* _SOURCE EXTRACT_
▽
I have driven around Virginia and West Virginia more than a few times, but have never been through these parts on the train. The ride through the New River Gorge and over the mountains and down the valleys of Virginia breaking out in spring foliage and blossoms was enthralling. ( Bring on the dome cars - Ha! ) I'm aware that most of this trip is over the former Chesapeak and Ohio mainline, but some of the trip, like through Staunton, did not look very mainline to me. I always wondered why this train follows a separate route from the north into Charlottesville. The answer became apparent, as it crosses the southern mainline, but not a juntion, at Charlottesville station, stopping at a separate platform. The tracks then go up a rural line for quite a few miles where the Southern mainline is joined near Orange .

The Cardinal arrived Washington 25 minutes late, not bad, but I saw later arrived over three hours late into New Tork, due to problems that day on the Corridor. It was a rather bare bones trip, but the service was fairly good and the territory covered was beautiful and fascinating.

QUestion for the experts: What territory is the Buckingham Branch? Is this part of CSX, or a separate railroad? Thanks for reading. More to follow - going to Greensboro from DC tonight, and will return west next Monday on the Capitol and SWC>


----------



## KayBee (Apr 13, 2010)

greatcats said:


> QUestion for the experts: What territory is the Buckingham Branch? Is this part of CSX, or a separate railroad? Thanks for reading. More to follow - going to Greensboro from DC tonight, and will return west next Monday on the Capitol and SWC>


The Buckingham Branch Railroad is a shortline based out of Dillwyn, VA. They have leased the former C&O line between Richmond and Clifton Forge from CSXT. It is known as the Richmond and Alleghany division. Amtrak operates the Cardinal from Orange to Clifton Forge on the R&A division. They also operate lines between Dillwyn and Bremo Bluff (the Buckingham division), and between Burkeville and Clarksville (the Virginia Southern division).

The Old Dominion Chapter of the NRHS operates excursions on the Buckingham division in the Spring and Fall.


----------
△
* _DATA SUPPLIED_
▽
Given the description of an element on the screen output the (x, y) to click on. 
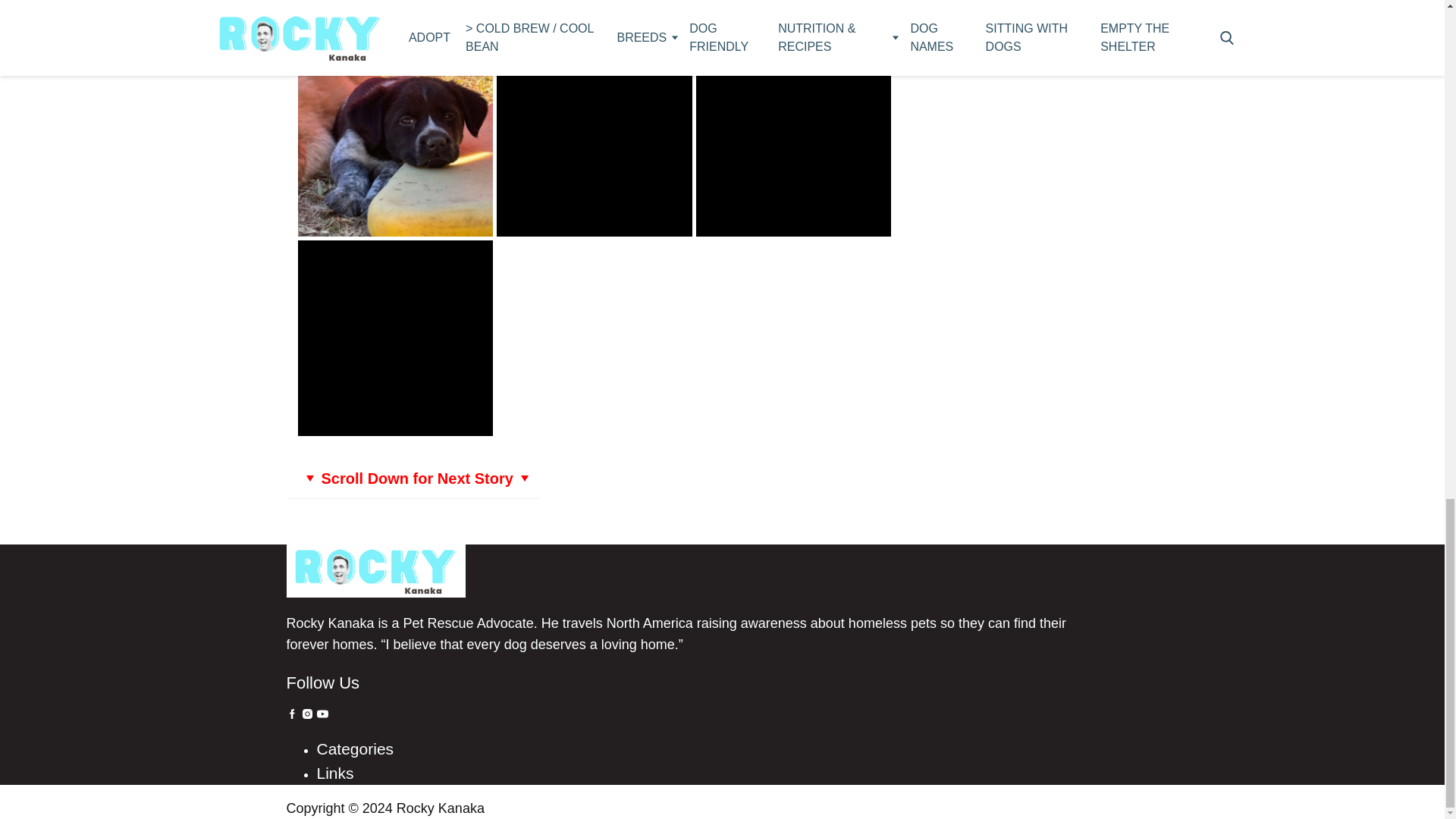
Facebook (292, 714)
Youtube (323, 714)
Instagram (307, 714)
Scroll Down for Next Story (413, 478)
Given the description of an element on the screen output the (x, y) to click on. 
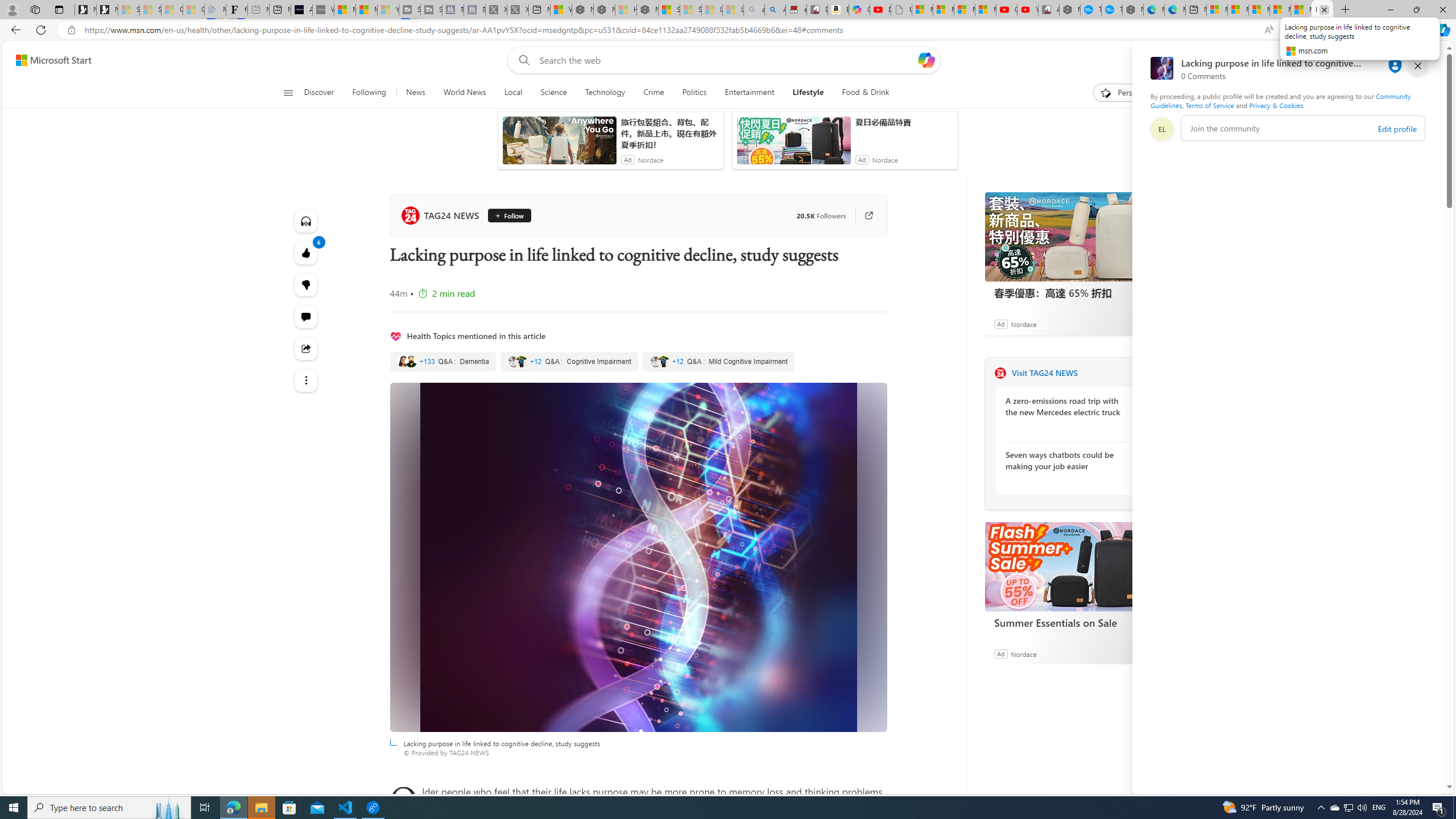
Open navigation menu (287, 92)
Crime (653, 92)
Crime (653, 92)
Follow (505, 215)
Food & Drink (865, 92)
Given the description of an element on the screen output the (x, y) to click on. 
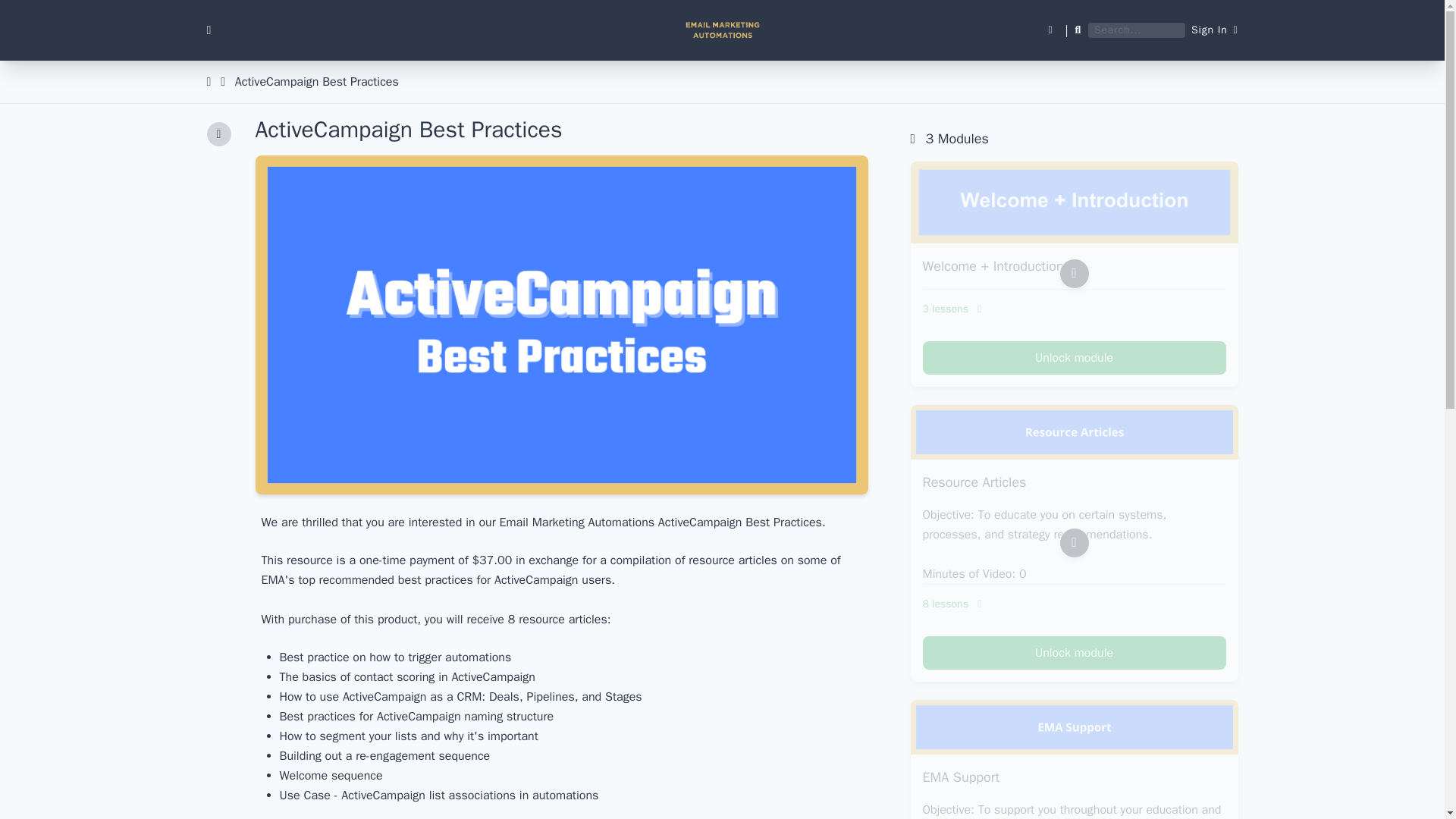
8 lessons (1074, 604)
Unlock module (1074, 357)
Sign In (1214, 29)
Unlock module (1074, 652)
ActiveCampaign Best Practices (316, 81)
3 lessons (1074, 309)
search (20, 7)
Given the description of an element on the screen output the (x, y) to click on. 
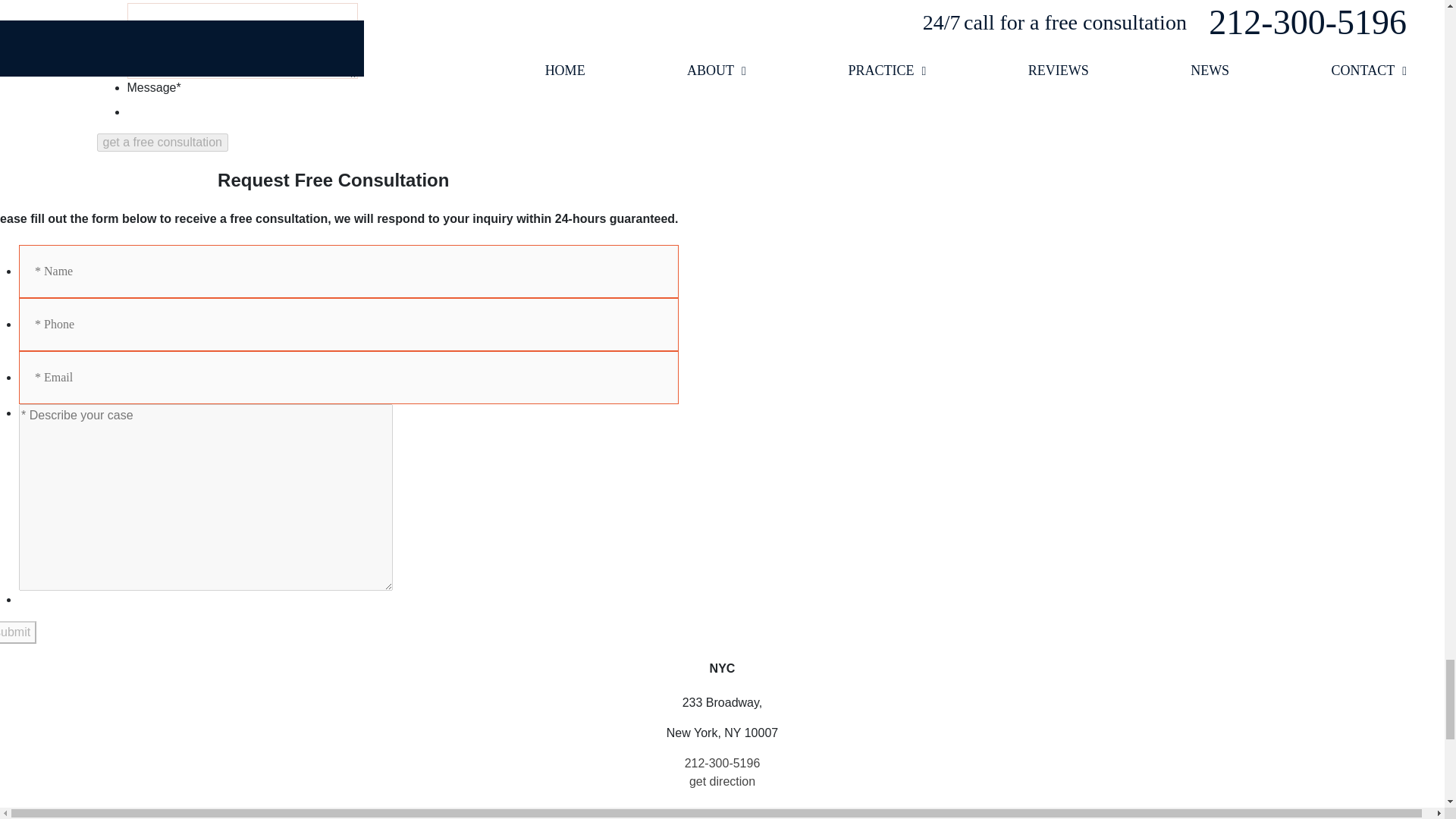
get a free consultation (162, 142)
Given the description of an element on the screen output the (x, y) to click on. 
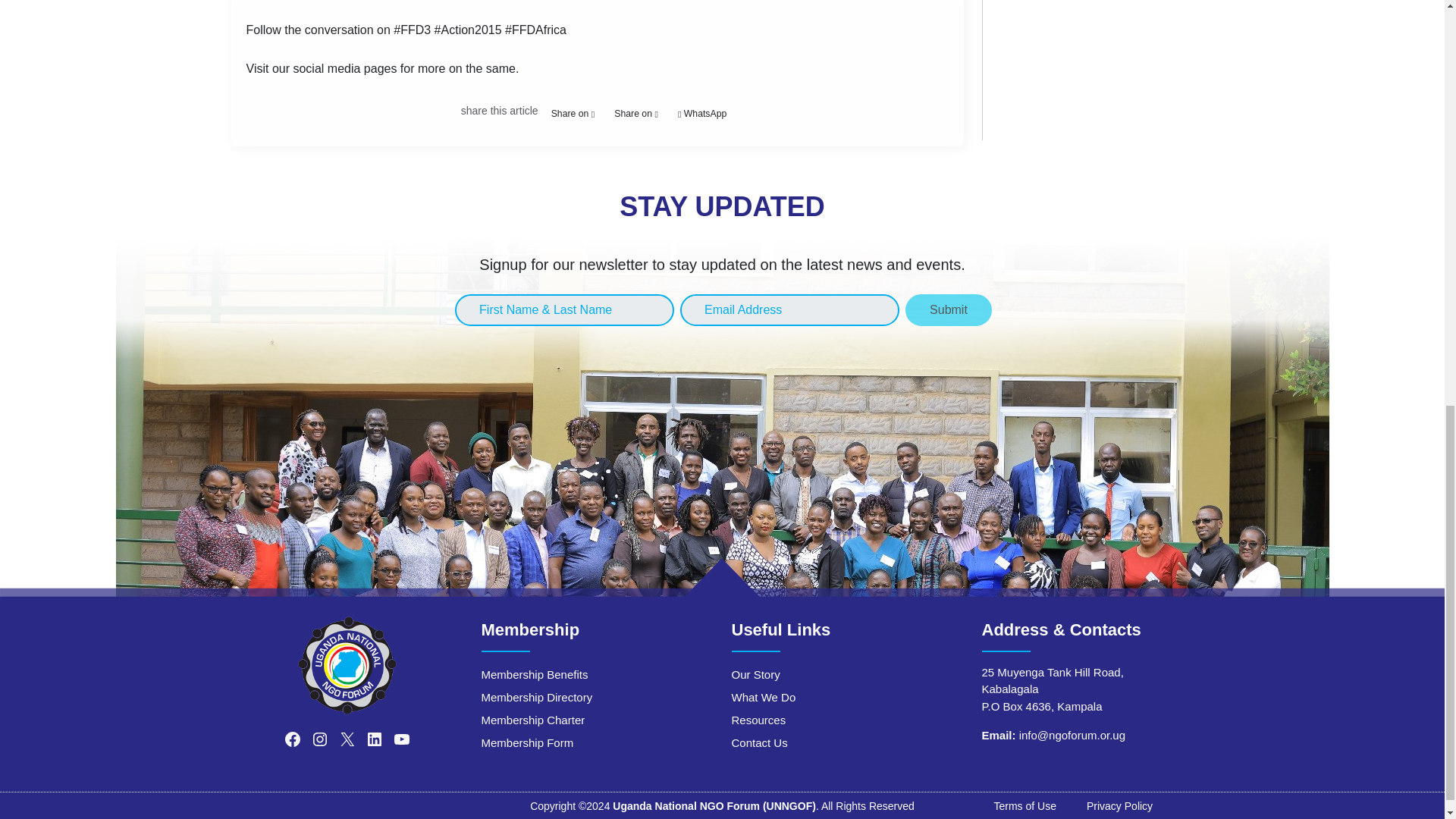
Twitter (636, 113)
WhatsApp (702, 113)
Facebook (573, 113)
Given the description of an element on the screen output the (x, y) to click on. 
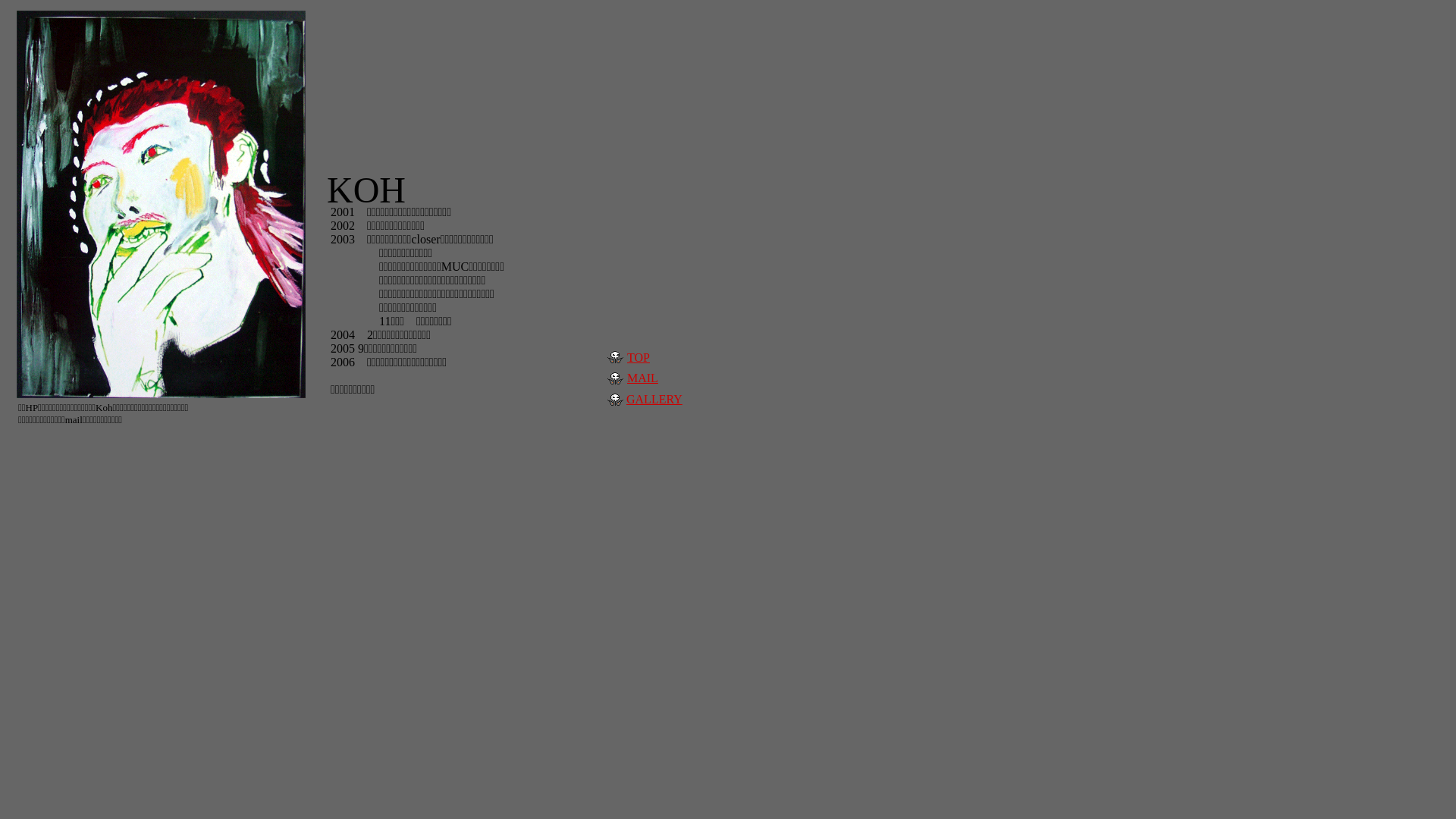
TOP Element type: text (638, 357)
MAIL Element type: text (642, 377)
GALLERY Element type: text (654, 398)
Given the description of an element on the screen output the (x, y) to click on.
△
* _BRIEF_
Could you reproduce the stretch of the rail thread above from "The Buckingham Branch Railroad" through "Virginia Southern division).", word for word?

* _TASK RESULT_
The Buckingham Branch Railroad is a shortline based out of Dillwyn, VA. They have leased the former C&O line between Richmond and Clifton Forge from CSXT. It is known as the Richmond and Alleghany division. Amtrak operates the Cardinal from Orange to Clifton Forge on the R&A division. They also operate lines between Dillwyn and Bremo Bluff (the Buckingham division), and between Burkeville and Clarksville (the Virginia Southern division).